Я слушал эти рассказы старых ленинградских партийцев, дравшихся на фронте рядовыми бойцами, и невольно вспоминал наделавшую в свое время много шума книжонку американского разведчика, возмечтавшего о лаврах ученого,— Леона Гура «Ленинград в осаде». В своем сочинении Леон Гур, в частности, утверждал, что коммунисты в осажденном Ленинграде пользовались особыми преимуществами и что люди якобы именно потому и вступали в партию, чтобы получать повышенные пайки и питаться в столовых по особому меню.

Судьбы политбойцов-политехников лучше всего опровергают этот клеветнический вымысел. Эти люди по зову партийного долга оставляли высокооплачиваемую работу и шли в бой с солдатской винтовкой в руках. Они не могли послать своим семьям денежного аттестата, как это делали командиры и сверх-срочники, и сами не получали никакой надбавки к солдатскому довольствию.

Маршал Советского Союза Г. К. Жуков по поводу враждебных измышлений пишет: «В иностранной политической литературе и по сей день нередко встречаются определения коммунистов, партийных работников как какой-то «элиты», привилегированного слоя нашего общества. Как человек военный, я пожелал бы любой стране иметь подобную «элиту», представители которой столь беззаветно и героически могли умирать за свою Родину...

Мне не раз приходилось разговаривать с направлявшимися в войска политбойцами.'Эти люди несли в себе какую-то особую, непоколебимую уверенность в нашей победе. «Выстоим!» — говорили они. И я чувствовал, что это не просто слова, это образ мышления, это настоящий советский патриотизм. Своим великолепным оптимизмом политбойцы возвращали уверенность людям, начинавшим терять присутствие духа».

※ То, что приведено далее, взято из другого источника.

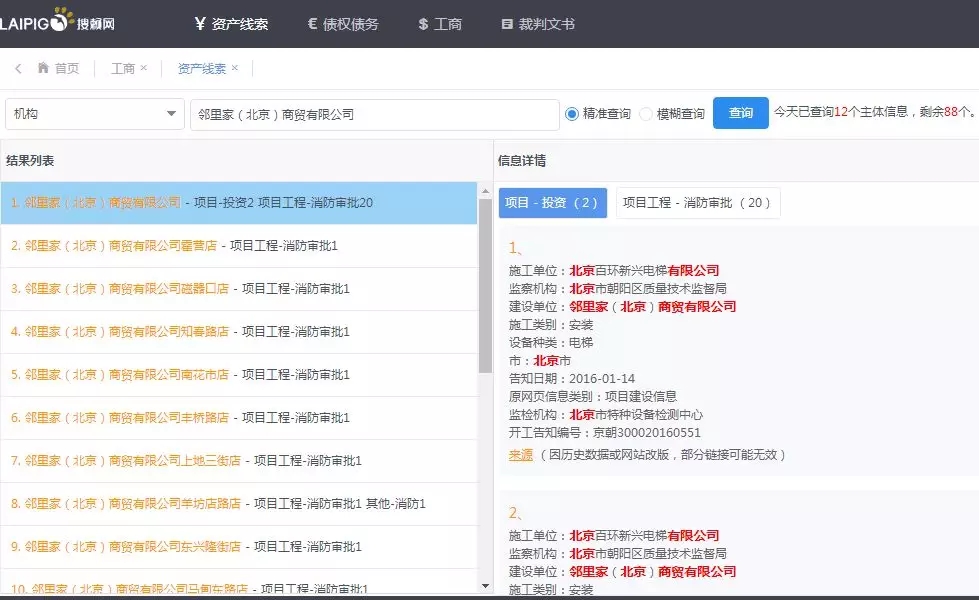The height and width of the screenshot is (600, 979).
Task: Open 裁判文书 in the top navigation
Action: click(x=538, y=24)
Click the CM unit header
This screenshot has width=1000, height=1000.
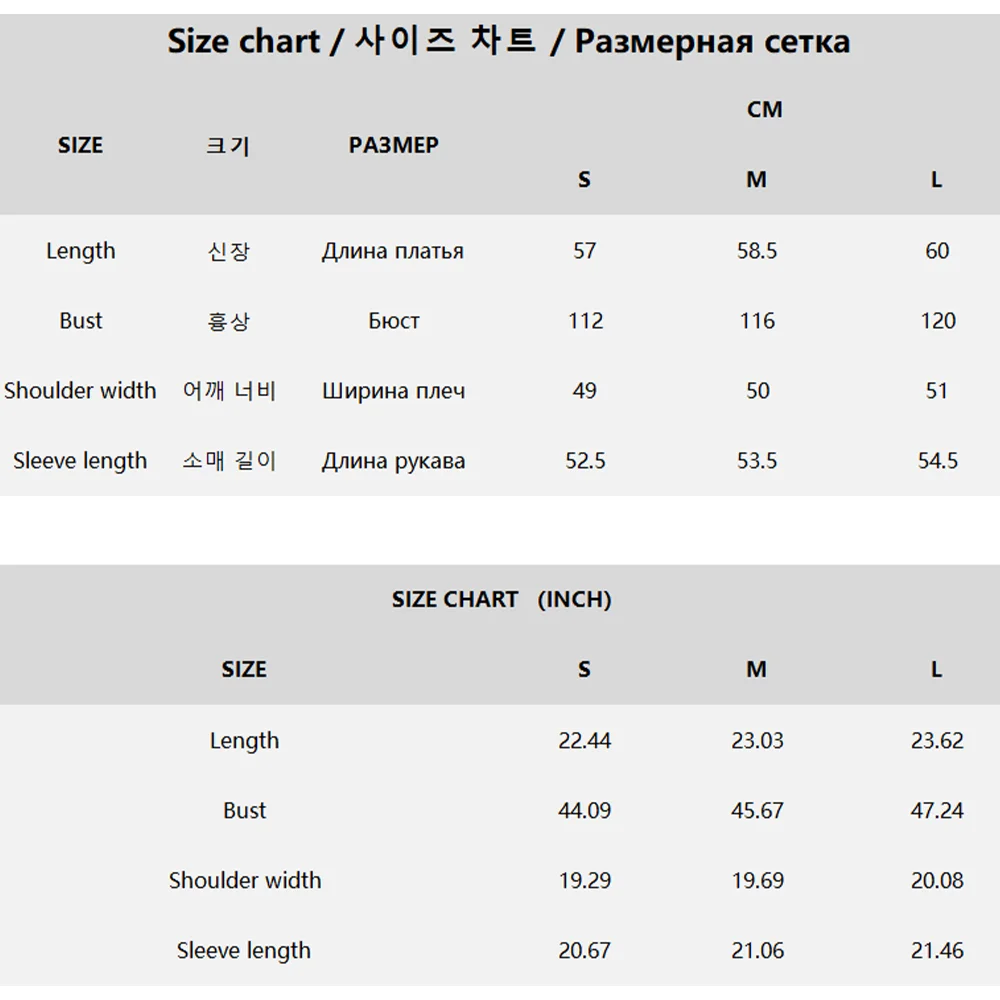pyautogui.click(x=764, y=110)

Да, коммунисты не пользовались никакими благами. Вместе со всеми ленинградцами переносили они лишения, мерзли в окопах, пухли от голода, Была у них только одна привилегия — первыми идти туда, где труднее. И столько оказалось тогда желающих быть первыми, что за полтора самых тяжелых года блокады ряды коммунистов в городе увеличились на 21500 человек! Лишь в первые три месяца войны ушло на фронт 70 процентов членов городской партийной организации и 90 процентов всех комсомольцев. По партийным мобилизациям, проведенным горкомом, 12 тысяч коммунистов — партийный актив, в том числе 1200 секретарей парторганизаций,— отправились рядовыми бойцами на передний край.

Читая письмо давно погибшего товарища, Александра Филипповна Заикина не могла удержаться от слез. Только человек очень большой души мог найти такие теплые сердечные слова. И как отогрели бы они ее тогда, в сорок первом! Перед октябрьскими праздниками немцы подвергли город особенно зверским бомбардировкам. Была разрушена и квартира Александры Филипповны. С двумя малыми детьми поселилась она в деканате. Старшенький умер потом у нее на руках. Товарищи на фронте... А Николай Васильевич — заместитель декана, находясь на линии огня, вспомнил о ней.

— Был это настоящий коммунист и настоящий ученый — честный, храбрый, прямой,— говорит о доценте Пимкине Александра Филипповна.— Как он любил свой факультет! Как гордился тем, что за высокую успеваемость завоевал он переходящее Красное знамя! Каждого студента знал по имени и отчеству... а в своем пятом курсе, где училось много талантливых ребят, просто души не чаял. И студенты тоже любили Николая Васильевича, хотя и строг он был, поблажек не давал. На кафедре его до сих пор помнят...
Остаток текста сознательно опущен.